フィリピンパブはなぜ人気だったのか
今から16年前の2004年、85,479人のフィリピン人が日本での興行ビザを取得しました。その多くはフィリピンパブで働くことが目的であったと言われていますが、2004年の就労ビザ発給合計数は1631,47件であるため、その過半数を占めるほど、フィリピン人に対して興行ビザが出されていたことがわかります。(現在は興行ビザの規制が強化されたことによりその数は大幅に減少しました。)
フィリピンパブそのものの是非ついては国内外から批判の声もありますが、今回はそれを可能とした制度や背景についてではなく、顧客目線でなぜそれほどフィリピンパブは人気であったのかについてコミュニケーション能力の観点で考えることから、外国人労働者の可能性について考察してみたいと思います。
流行した理由を考えるにあたって、まず思い浮かぶのが、「日本人が働くクラブやバーよりも安かった」、「フィリピン人の女性は美人であった」、「サービスが良かった」といったものが考えられます。しかし、私はそういった理由も当然あるとしながらも、「フィリピン人は日本人よりもコミュニケーション能力が高かった」ことが流行の大きな原因の一つではないかと思っています。
話し手が聞き手に与える影響力についての法則を表したメラビアンの法則では、コミュニケーションは表情やトーンといった「非言語」に関わる要素が大きく、言語情報がコミュニケーションに及ぼす影響は1割未満と言われています。日本人が日本語を外国人よりも上手に扱えるのは当然として、「非言語」のコミュニケーションにおいても、日本人はフィリピン人よりも能力が高いのでしょうか。日本人特有の空気を読むというような観点のコミュニケーション能力もありますが、世界的に見て日本人は内向的であると言われており、場合によっては、初めてのお客様を目の前にして和やかな雰囲気を演出出来るのは、外国人に軍配が上がる可能性があるのではないでしょうか。
確かにフィリピンパブの場合はまた違った側面からの理由も考えなければならないですが、ここで私が言いたいのは、コミュニケーション能力が重要視されるようなサービス業においては、純粋に顧客目線で見ると日本人より、外国人の方が良いと言われる時代がくる可能性が十分にあるのではないかということです。ましてや、これから「作業」としての労働はそのほとんどがAIに取って代わられると予想されていることから、そうした言語を越えたコミュニケーション能力はますます重要視されるとも言われています。

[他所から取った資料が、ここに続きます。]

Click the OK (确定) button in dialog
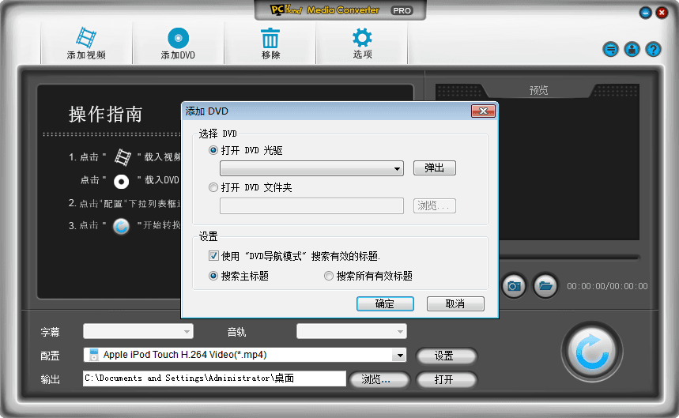pyautogui.click(x=385, y=304)
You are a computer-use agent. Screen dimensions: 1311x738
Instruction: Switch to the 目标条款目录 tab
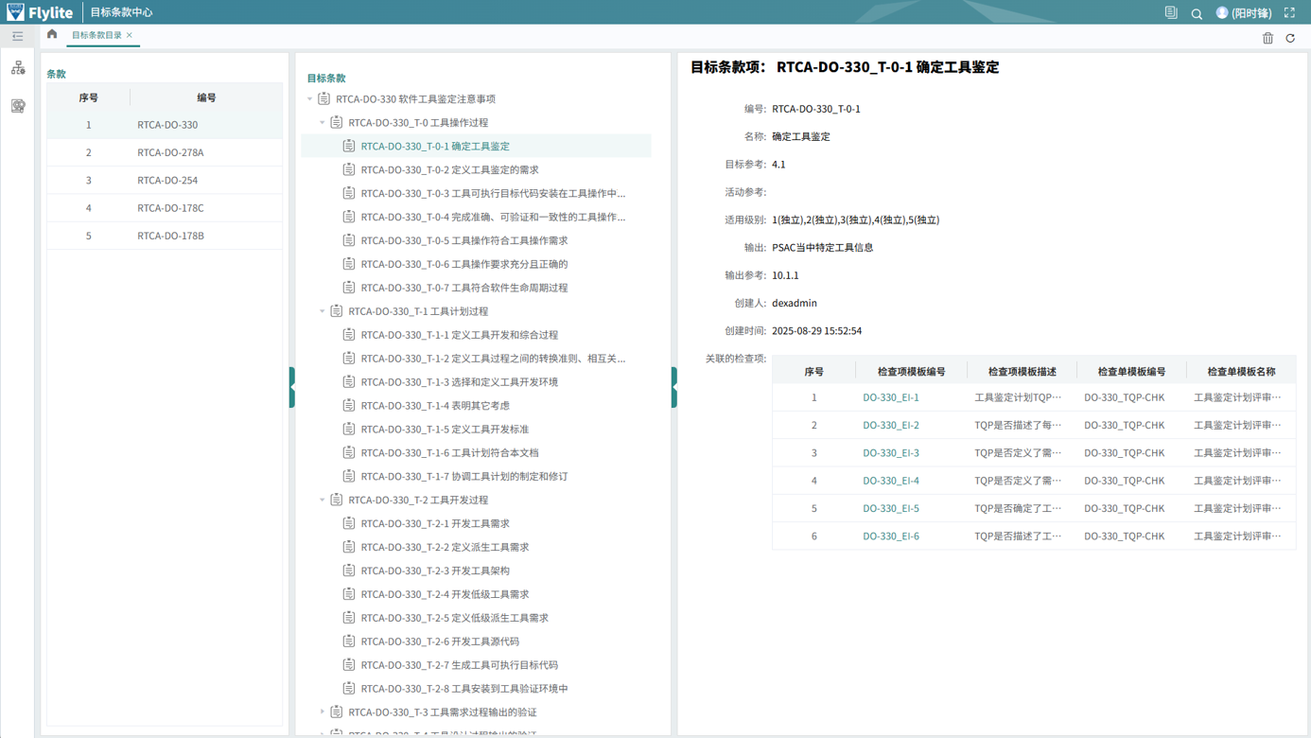coord(96,35)
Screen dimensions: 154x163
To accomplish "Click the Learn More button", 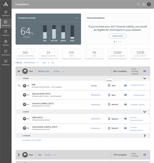I will pos(117,36).
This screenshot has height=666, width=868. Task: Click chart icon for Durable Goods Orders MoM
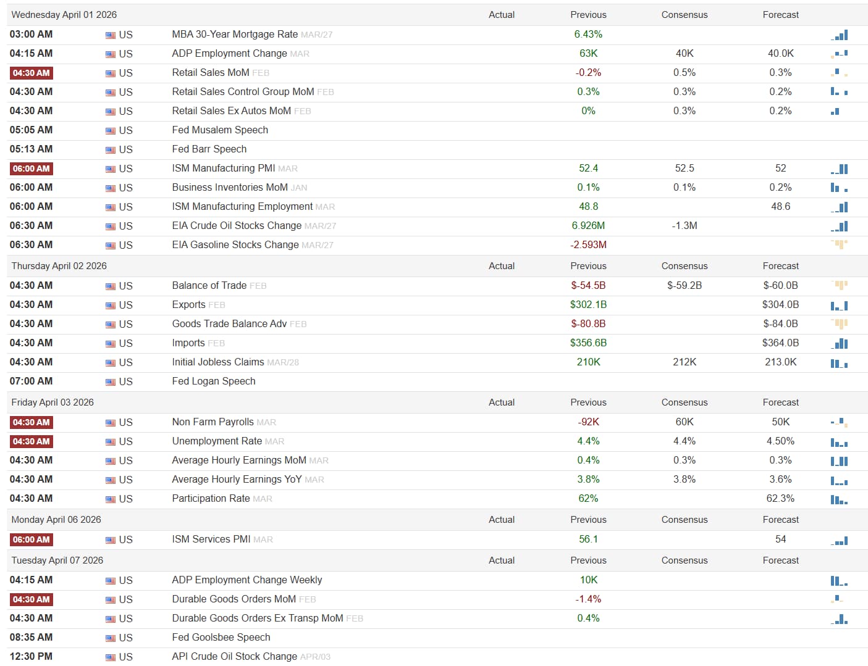(x=838, y=599)
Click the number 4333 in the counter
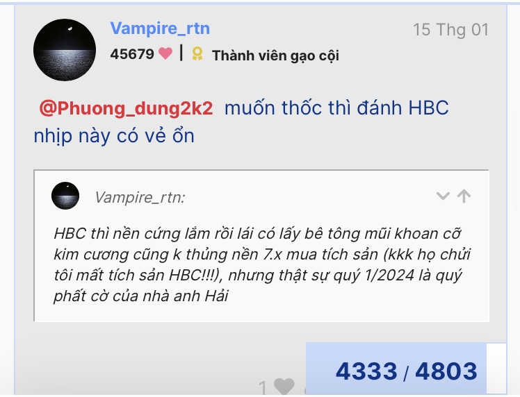This screenshot has width=520, height=397. click(x=366, y=371)
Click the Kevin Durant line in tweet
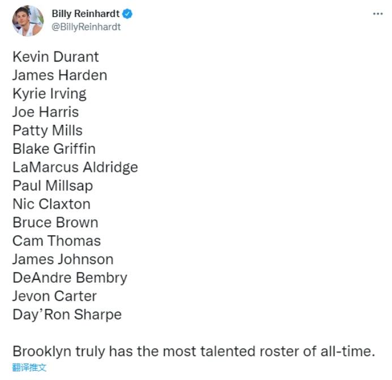 point(56,57)
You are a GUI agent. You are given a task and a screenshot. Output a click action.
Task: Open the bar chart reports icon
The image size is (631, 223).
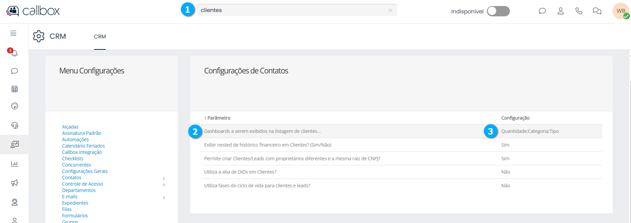coord(14,164)
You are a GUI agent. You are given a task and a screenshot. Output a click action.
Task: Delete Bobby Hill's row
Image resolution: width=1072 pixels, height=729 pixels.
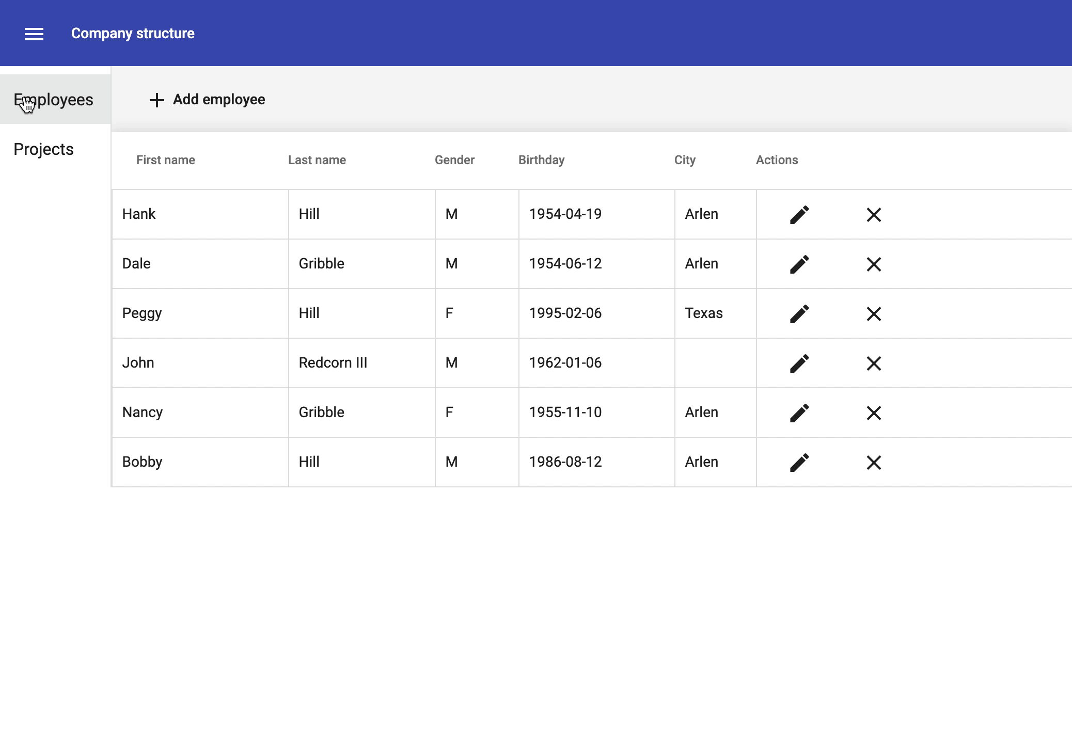[873, 463]
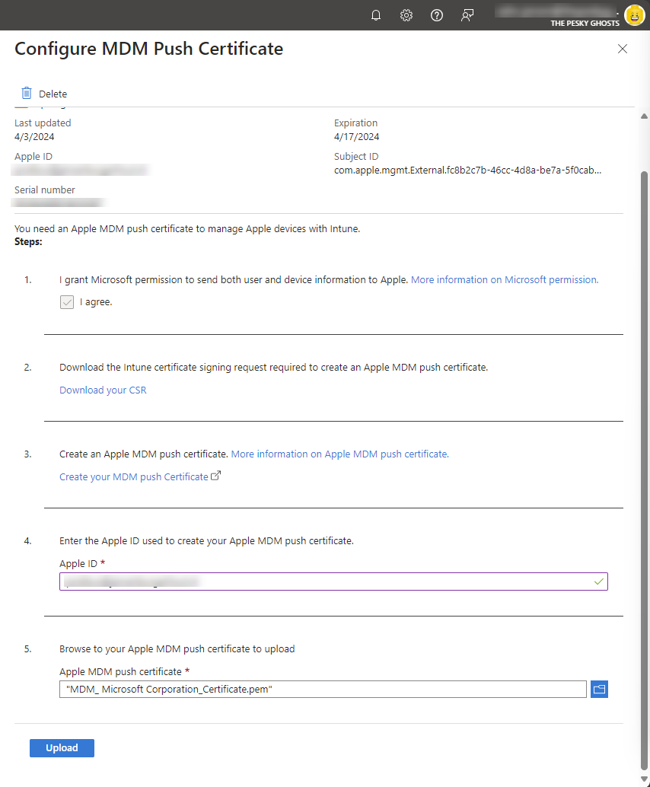650x787 pixels.
Task: Open the settings gear icon
Action: tap(406, 15)
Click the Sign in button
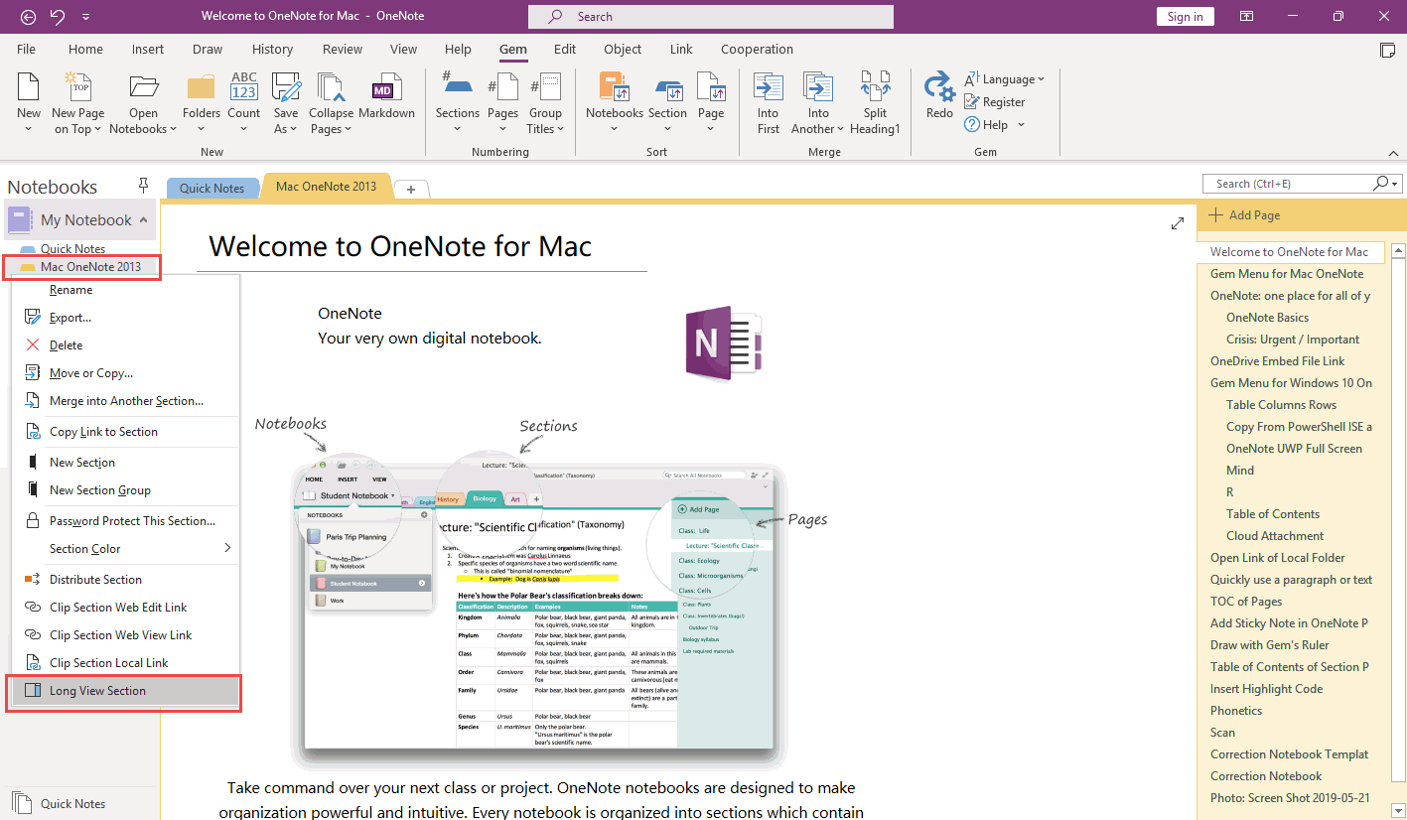The image size is (1407, 820). [1186, 16]
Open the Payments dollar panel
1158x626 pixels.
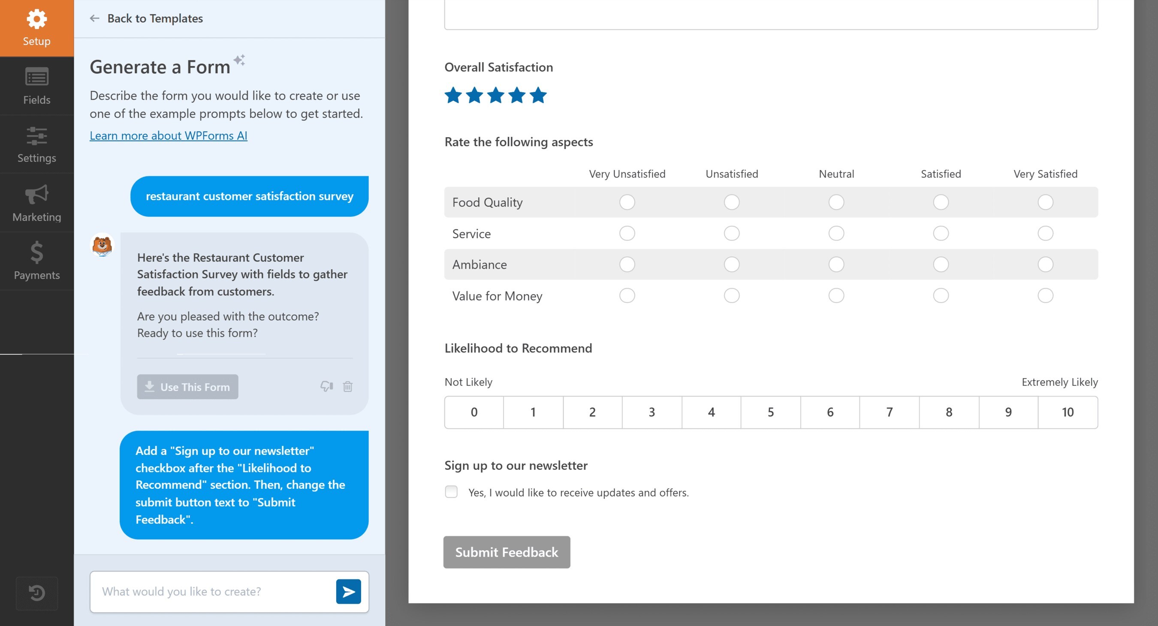36,261
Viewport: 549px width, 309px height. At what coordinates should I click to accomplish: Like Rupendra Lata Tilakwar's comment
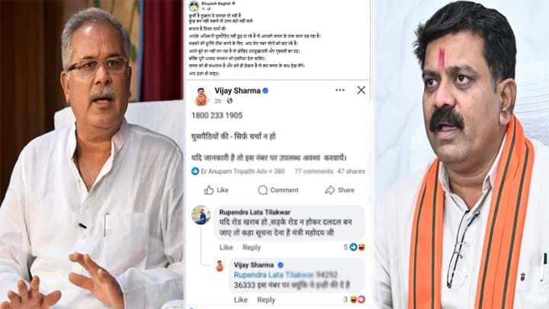click(226, 247)
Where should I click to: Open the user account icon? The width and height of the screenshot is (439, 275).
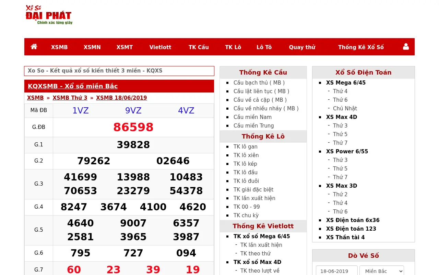pos(406,47)
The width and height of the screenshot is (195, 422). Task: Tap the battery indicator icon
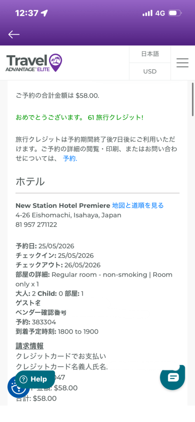175,13
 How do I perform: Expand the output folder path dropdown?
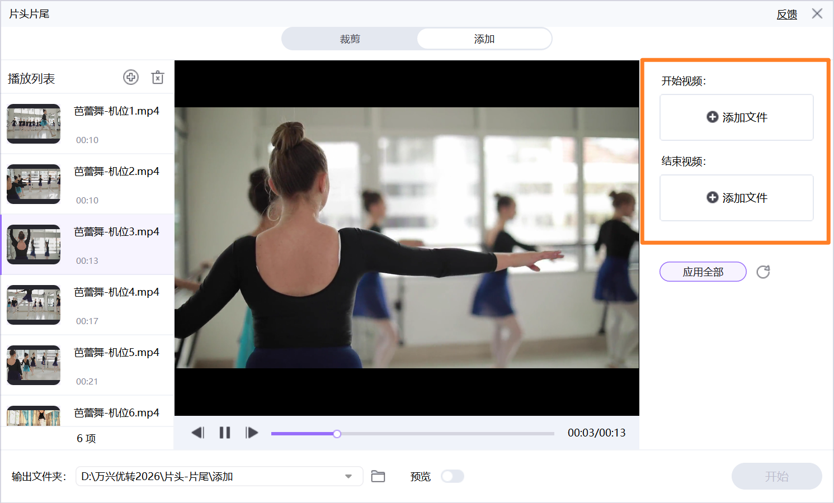tap(348, 476)
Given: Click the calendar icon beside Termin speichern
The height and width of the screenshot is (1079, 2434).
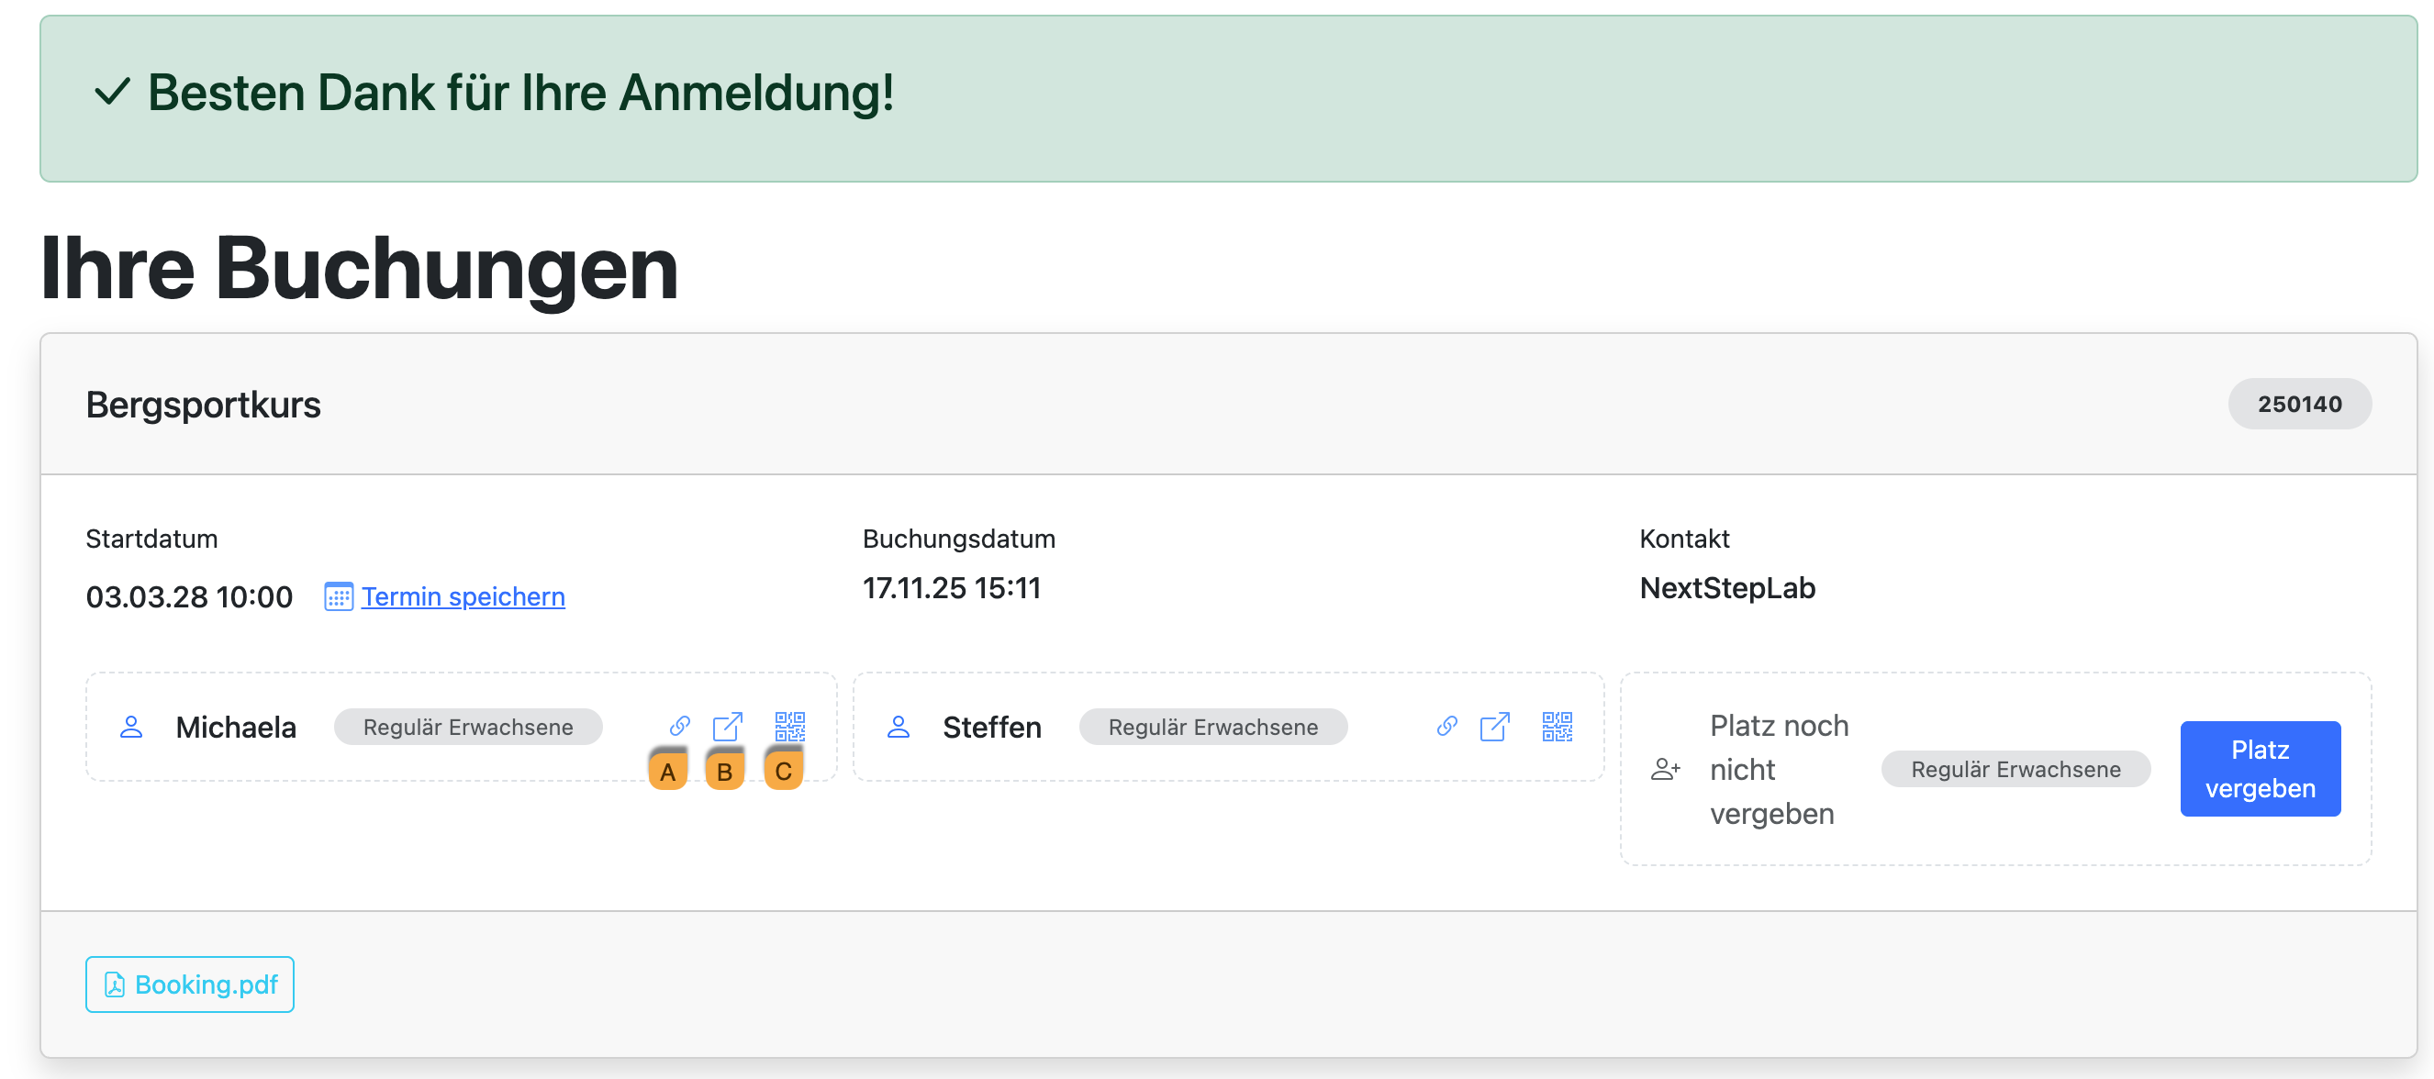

しかし、現代の日本においては、コミュニケーション能力の観点で外国人労働者よりも日本人労働者を好む企業が多いのも事実です。外国人労働者は日本語能力が低いため、コミュニケーションが図りにくいという言うわけですが、これは本当に正しいのでしょうか。
私の経験では、外国人とコミュニケーションが図れないのは顧客ではなく、従業員ではないかという印象を持っています。企業の本音は、「確かに、外国人の方が愛嬌があってお客様から可愛がってもらえるかもしれないが育成の観点で対応が難しい。そのため積極的な受け入れを考えることが出来ない。」といったものではでしょうか。これに、敢えて踏み込んだ言い方をすれば、企業は、顧客目線に立たず従業員目線で楽をしてるという意味に捉えることも出来ます。外国人労働者の問題ではなく、非言語的コミュニケーションに挑戦せず、自らが得意な日本語という狭い領域だけで対応しようとする、日本企業に問題があるとも考えられるはずです。
当時フィリピンパブが流行したのならば、特定技能制度を初めとして、外国人労働者がサービス業に従事出来るようになった今、顧客にとっては、日本人よりも外国人の方が良いと言われる可能性が十分考えられるのではないでしょうか。人件費や日本語能力の問題に捉われるのではなく、日本企業は、日本人と外国人を比べてコミュニケーション能力を適切に判断する目を養うことが大切になってくるはずです。「外国人=単純労働」という考えに固執せず、外国人の総合的なコミュニケーション能力を見極めることで、日本人スタッフに足りない要素を補完してくれる存在とみなすことが出来れば、きっと外国人日本人の双方にとって、より良い社会となるのではないかと思います。